Tan Teng Kee

Personal information
- Nickname: Battling Key
- Born: Singapore
- Died: 20 March 1935
- Weight: Lightweight

Boxing career

Boxing record
- Total fights: 61
- Wins: 30
- Win by KO: 17
- Losses: 27
- Draws: 4
- No contests: 0

= Tan Teng Kee =

Singaporean boxer

Tan Teng Kee or Battling Key was a professional boxer from Singapore and former two time Malayan Lightweight Champion.

==Professional career==

Tan Teng Kee debuted in 1922, winning the Malayan Lightweight Championship in his eighth fight. He lost to fellow veteran boxer Young Pelky (Lope Tenorio) in 1923 in front of an audience of 6000 people, earning the respect of ringside observers. He would go on to lose his title to Eddie Grady in 1924, regaining it later in 1925 against Vincent Pereira.
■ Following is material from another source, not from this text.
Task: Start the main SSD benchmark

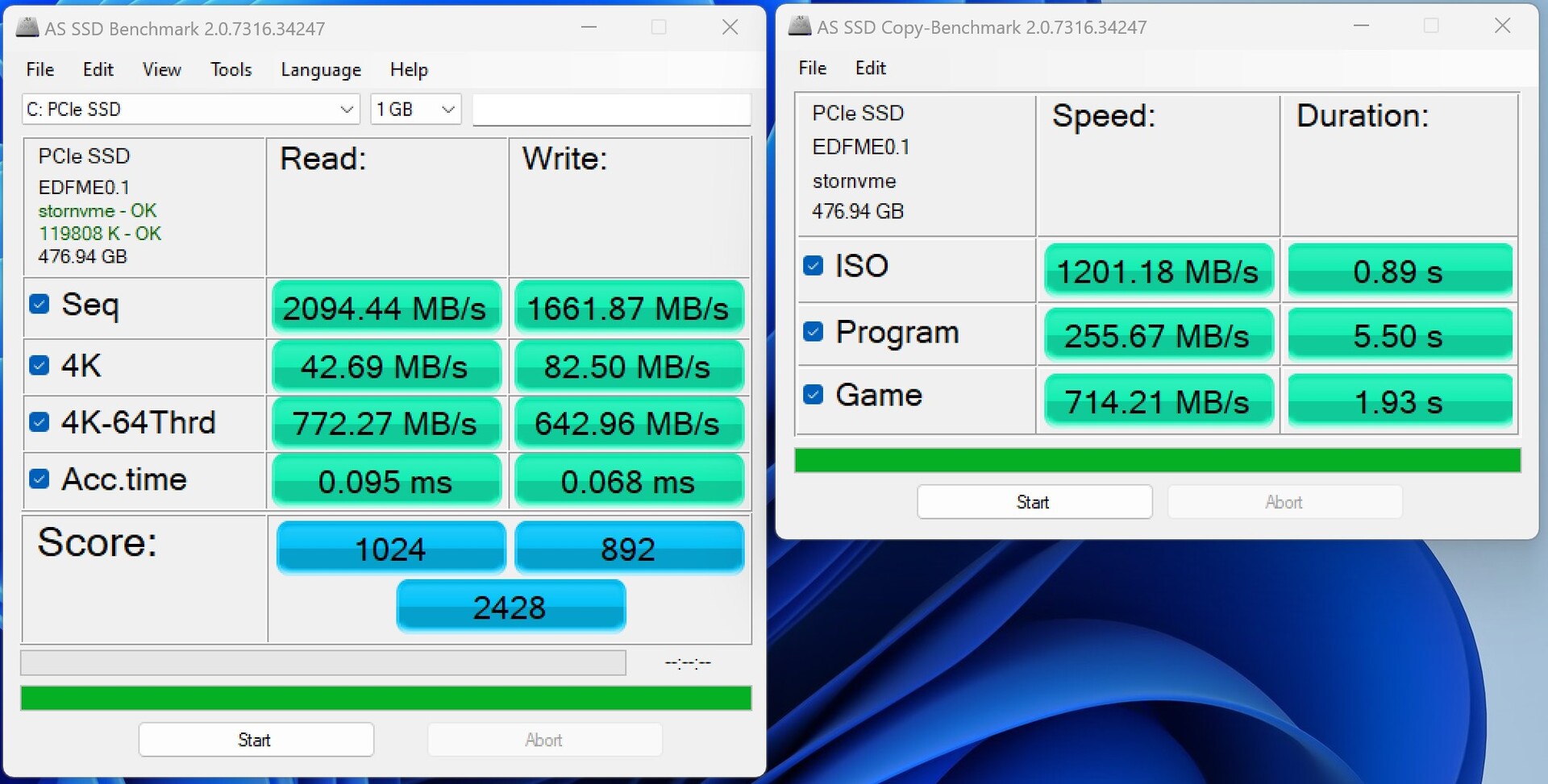Action: click(256, 740)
On 20 March 1935 he died due to injuries suffered in his fight with Jimmy Nelson. This was ruled as an accidental death and was reported as one of the first boxing fatalities outside Singapore by The Straits Times. His funeral took place at the Roman Catholic cemetery and was attended by numerous amateur boxers.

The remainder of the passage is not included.